Exercise inputs »
[Start of Attachment]

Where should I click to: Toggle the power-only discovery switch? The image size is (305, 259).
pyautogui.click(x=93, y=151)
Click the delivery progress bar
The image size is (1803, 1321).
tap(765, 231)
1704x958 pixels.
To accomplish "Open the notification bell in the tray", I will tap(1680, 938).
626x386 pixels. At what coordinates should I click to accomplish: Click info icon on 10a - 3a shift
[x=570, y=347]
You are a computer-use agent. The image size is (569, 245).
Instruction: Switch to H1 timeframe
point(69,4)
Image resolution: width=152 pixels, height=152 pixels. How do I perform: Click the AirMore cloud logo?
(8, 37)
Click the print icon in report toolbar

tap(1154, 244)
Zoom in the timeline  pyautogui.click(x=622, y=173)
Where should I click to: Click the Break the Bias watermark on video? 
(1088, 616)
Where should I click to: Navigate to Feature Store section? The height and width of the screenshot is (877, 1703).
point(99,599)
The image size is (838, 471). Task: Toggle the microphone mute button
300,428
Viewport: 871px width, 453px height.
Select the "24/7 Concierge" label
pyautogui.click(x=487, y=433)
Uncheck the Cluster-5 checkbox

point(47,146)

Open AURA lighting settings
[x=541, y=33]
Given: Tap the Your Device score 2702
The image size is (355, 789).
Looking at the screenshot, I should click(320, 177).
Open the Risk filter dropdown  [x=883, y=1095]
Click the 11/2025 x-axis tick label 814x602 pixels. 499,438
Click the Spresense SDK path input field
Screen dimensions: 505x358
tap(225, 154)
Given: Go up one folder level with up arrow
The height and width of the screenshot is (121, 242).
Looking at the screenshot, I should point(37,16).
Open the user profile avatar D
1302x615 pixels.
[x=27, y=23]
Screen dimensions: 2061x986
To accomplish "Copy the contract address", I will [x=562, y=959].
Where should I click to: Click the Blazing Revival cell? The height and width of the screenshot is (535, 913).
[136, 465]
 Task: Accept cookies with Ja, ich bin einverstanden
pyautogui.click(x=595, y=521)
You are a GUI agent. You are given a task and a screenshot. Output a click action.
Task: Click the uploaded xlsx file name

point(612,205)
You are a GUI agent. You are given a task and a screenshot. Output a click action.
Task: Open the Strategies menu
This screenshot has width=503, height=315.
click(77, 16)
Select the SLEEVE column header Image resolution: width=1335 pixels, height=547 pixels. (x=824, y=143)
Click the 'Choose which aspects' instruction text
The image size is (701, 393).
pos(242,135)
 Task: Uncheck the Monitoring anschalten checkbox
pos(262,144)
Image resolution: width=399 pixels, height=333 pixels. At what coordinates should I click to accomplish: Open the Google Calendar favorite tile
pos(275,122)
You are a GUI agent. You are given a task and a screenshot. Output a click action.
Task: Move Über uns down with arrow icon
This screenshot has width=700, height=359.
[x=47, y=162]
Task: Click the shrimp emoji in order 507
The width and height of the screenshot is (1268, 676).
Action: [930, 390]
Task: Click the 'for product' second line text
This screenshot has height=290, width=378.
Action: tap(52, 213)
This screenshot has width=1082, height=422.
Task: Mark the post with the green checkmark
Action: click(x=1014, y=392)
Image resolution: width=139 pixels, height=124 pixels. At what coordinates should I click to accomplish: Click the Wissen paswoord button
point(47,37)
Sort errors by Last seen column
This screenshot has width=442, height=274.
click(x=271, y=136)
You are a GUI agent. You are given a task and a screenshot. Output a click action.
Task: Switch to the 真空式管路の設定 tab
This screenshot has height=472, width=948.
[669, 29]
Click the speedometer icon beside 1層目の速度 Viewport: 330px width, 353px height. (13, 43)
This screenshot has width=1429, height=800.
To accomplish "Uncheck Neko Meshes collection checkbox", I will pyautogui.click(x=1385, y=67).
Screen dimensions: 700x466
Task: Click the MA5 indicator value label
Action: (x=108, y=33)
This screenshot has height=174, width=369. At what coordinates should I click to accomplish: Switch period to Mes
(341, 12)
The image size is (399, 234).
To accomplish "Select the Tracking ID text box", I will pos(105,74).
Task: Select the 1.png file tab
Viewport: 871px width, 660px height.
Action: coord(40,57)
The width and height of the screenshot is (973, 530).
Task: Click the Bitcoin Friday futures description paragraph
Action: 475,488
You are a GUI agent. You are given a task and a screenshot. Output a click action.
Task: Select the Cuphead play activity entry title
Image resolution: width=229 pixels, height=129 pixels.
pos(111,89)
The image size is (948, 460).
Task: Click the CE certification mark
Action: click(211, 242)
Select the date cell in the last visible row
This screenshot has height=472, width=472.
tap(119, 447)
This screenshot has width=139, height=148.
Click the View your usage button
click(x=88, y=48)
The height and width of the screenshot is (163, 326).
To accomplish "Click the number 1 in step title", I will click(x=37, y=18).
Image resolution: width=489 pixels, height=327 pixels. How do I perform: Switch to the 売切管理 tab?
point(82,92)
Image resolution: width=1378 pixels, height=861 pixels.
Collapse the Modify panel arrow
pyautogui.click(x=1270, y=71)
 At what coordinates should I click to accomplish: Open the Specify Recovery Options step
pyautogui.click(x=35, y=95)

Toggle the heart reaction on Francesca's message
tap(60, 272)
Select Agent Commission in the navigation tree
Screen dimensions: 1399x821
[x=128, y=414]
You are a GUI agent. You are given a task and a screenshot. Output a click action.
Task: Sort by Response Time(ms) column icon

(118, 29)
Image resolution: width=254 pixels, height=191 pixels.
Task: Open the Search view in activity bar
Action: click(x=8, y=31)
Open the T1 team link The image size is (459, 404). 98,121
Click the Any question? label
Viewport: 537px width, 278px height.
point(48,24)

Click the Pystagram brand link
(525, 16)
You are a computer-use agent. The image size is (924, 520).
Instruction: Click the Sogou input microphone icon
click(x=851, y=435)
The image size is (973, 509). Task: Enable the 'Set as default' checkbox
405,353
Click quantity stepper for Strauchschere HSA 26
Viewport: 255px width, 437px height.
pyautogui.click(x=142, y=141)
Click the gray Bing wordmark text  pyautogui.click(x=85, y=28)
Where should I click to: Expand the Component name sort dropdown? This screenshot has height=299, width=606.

[End of Attachment]

Exercise description » Only one stretch of the records above is wanted: the lines between the one holding "This screenshot has height=472, width=948." and the one holding "Task: Select the 1.png file tab", inclusive, reproduced exactly.

Answer for the task »
This screenshot has height=472, width=948.
[669, 29]
Click the speedometer icon beside 1層目の速度 Viewport: 330px width, 353px height. (13, 43)
This screenshot has width=1429, height=800.
To accomplish "Uncheck Neko Meshes collection checkbox", I will pyautogui.click(x=1385, y=67).
Screen dimensions: 700x466
Task: Click the MA5 indicator value label
Action: (x=108, y=33)
This screenshot has height=174, width=369. At what coordinates should I click to accomplish: Switch period to Mes
(341, 12)
The image size is (399, 234).
To accomplish "Select the Tracking ID text box", I will pos(105,74).
Task: Select the 1.png file tab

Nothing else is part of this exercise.